## What you need to do
In the entries that follow, the line with "Viewport: 607px width, 475px" opens the range and the line with "You are a computer-use agent." closes it; repeat that range exactly, both lines included.

═══ Dataset records

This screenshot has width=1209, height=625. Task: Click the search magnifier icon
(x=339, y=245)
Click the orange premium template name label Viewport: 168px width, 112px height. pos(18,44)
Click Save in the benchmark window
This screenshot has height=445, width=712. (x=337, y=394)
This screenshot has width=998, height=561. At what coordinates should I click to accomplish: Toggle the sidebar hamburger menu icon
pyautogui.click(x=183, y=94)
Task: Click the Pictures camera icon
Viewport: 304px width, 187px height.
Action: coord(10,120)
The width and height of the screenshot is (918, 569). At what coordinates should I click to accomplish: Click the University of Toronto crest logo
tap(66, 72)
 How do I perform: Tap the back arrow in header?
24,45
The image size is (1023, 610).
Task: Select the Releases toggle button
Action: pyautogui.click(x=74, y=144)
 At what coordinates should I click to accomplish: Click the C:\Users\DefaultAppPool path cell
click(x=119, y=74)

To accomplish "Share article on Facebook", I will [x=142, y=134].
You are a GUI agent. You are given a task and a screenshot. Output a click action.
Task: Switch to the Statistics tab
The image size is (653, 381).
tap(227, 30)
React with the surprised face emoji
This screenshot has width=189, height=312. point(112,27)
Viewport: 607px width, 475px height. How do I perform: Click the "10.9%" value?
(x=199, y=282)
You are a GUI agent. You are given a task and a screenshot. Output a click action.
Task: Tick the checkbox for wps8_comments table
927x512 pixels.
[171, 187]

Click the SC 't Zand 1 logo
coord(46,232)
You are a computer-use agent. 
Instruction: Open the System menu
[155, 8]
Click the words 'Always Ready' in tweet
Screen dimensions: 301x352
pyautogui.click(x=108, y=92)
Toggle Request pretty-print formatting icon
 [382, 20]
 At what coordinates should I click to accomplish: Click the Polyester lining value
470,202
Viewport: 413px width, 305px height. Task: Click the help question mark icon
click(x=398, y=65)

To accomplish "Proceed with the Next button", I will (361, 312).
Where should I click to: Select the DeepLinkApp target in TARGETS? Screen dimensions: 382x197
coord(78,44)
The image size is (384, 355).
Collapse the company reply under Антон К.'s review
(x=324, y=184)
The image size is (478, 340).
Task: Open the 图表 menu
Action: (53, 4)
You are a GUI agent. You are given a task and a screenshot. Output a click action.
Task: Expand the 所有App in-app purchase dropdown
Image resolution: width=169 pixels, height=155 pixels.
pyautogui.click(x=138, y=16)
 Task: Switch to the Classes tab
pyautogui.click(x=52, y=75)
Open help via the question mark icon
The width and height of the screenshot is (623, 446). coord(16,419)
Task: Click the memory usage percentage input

══════

## Task output
Viewport: 607px width, 475px height. How do I perform: Click the "10.9%" value?
(x=199, y=282)
You are a GUI agent. You are given a task and a screenshot. Output a click action.
Task: Tick the checkbox for wps8_comments table
927x512 pixels.
[171, 187]

Click the SC 't Zand 1 logo
coord(46,232)
You are a computer-use agent. 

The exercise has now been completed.